I'm not a fan of Jim Caviezel (The Passion Of The Christ), who feels miscast in this new CBS crime drama, playing a former government agent in a world of high-tech surveillance, just ike he did in the recent flop remake of The Prisoner. Caviezel plays John Reese (a hybrid of John Connor and Kyle Reese, seeing as writer-creator Jonathan Nolan script-doctored Terminator Salvation?), a CIA agent who's seen and done terrible things for his country and now wanders the streets of New York City with a thousand-yard stare and tousled beard. He's recruited by billionaire Mr Finch (Lost's Michael Emerson), a software engineer who created a surveillance program for the government after 9/11 with the unexpected by-product of predicting perpetrators/victims of violent crimes. Now Finch wants to use his program to stop felonies before they happen on the mean streets of the Big Apple, with John's expertise out in the field...

The premise is something best-suited to a sci-fi drama set in the near-future, but comes across as bunkum as a present-day concern. So what, unthinking cameras and software can somehow predict people's thoughts and behaviour, discerning motivations for crimes simply by watching people on CCTV? Emerson, in his first post-Lost role, doesn't stray too far from the role of Ben Linus, only this time there's little doubt Finch is a good guy, which undermines much of what was always so compelling about Emerson's manipulative character on that castaway drama. Emerson's not exactly playing Ben, then, but executive-producer JJ Abrams knows how mesmerizing Emerson's cadence and expressions can be, so he lifts a thin character off the page. I'm hoping Mr Finch does more than give cryptic speeches under bridges and click a mouse on a computer screen from their base of operations.

Despite its silly premise, the intention for a Minority Report-esque crime drama, where two vigilantes (both believed to be dead by the government) stop crime before it's even happened, is undoubtedly very interesting—especially for a network like CBS, which is full of less imaginative procedural shows. Unfortunately, the big problem here is that Caviezel showed up for work under the mistaken belief that mumbling dialogue is the best way to show John's mental fragility. Instead, he makes his hero so laconic he's detached and boring. After the pilot, you find yourself running through a dozen or so leading men who could have given this character some added dynamism. I can only hope Caviezel's character is on a journey and will put aside some of that grouchiness in the episodes to come, or CBS will wisely drop creator Jonathan Nolan a note about ensuring Caviezel shows some range, or a few extra facial expressions at the very least.

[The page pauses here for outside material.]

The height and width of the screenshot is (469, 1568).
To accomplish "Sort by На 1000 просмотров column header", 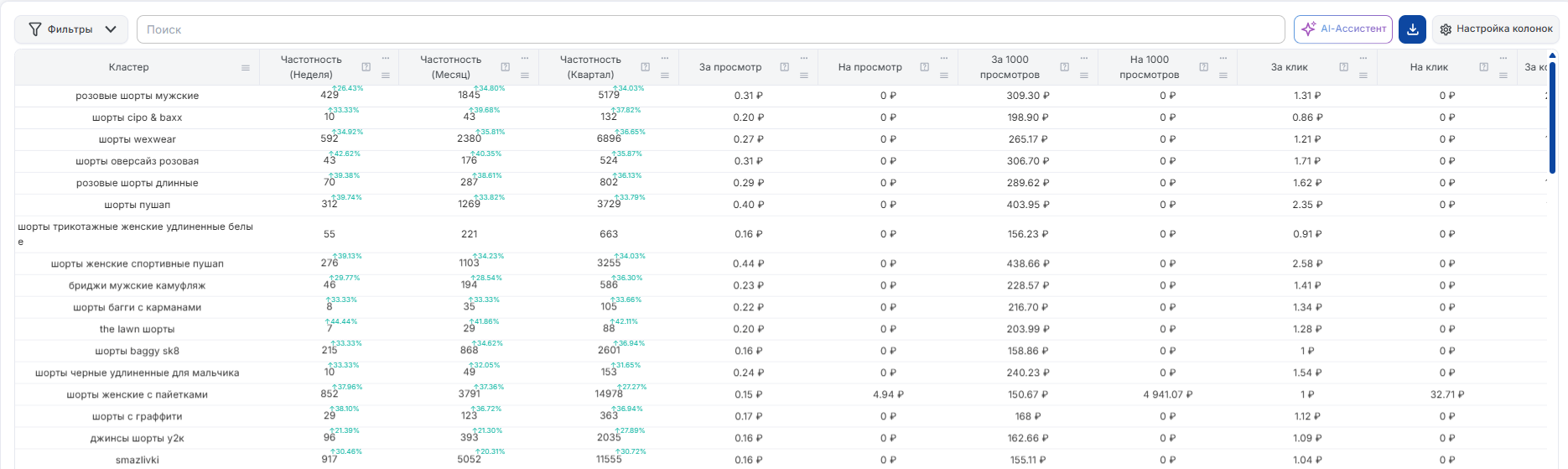I will click(x=1149, y=67).
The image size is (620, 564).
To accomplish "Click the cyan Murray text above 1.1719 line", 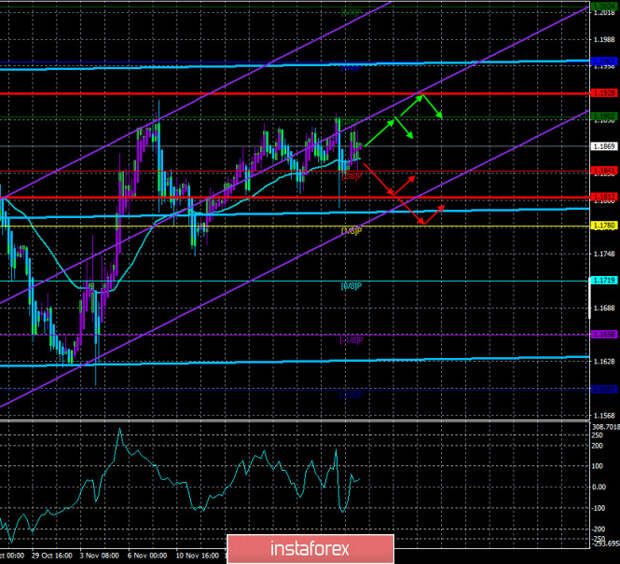I will pos(351,286).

Speaking of Nolan, as the brother of one of the world's most successful movie directors, who himself has written some of his sibling's films (The Prestige, The Dark Knight), I was most excited about Person Of Interest because of his involvement. And his pilot certainly had some cinematic traits and similarities to the current Batman saga. John and Finch are almost an amalgam of millionaire Bruce Wayne; one bringing brawn and experience, the other brains and money. John even starts the episode looking like the bearded Christian Bale when Gotham's playboy was wandering the world looking for answers in Tibet.

Overall, I enjoyed Person Of Interest and liked how this pilot panned out, but it was also a disappointment given its pedigree in front and behind the camera. I'm just interested to see where it goes. I'm not convinced a crime-of-the-week vigilante procedural is going to be something I'll make appointment viewing, even with Emerson's involvement, but the show has some promise and the pilot left some intriguing questions flapping in the breeze: what happened to John to turn him into a hobo? Why are John and Finch both presumed dead? Why don't the US government use Finch's software to this same end? Are people who don't have a social security number for the machine to spit out beyond Finch's grasp? And why did the brilliant William Sadler appear for such a minor and seemingly pointless role?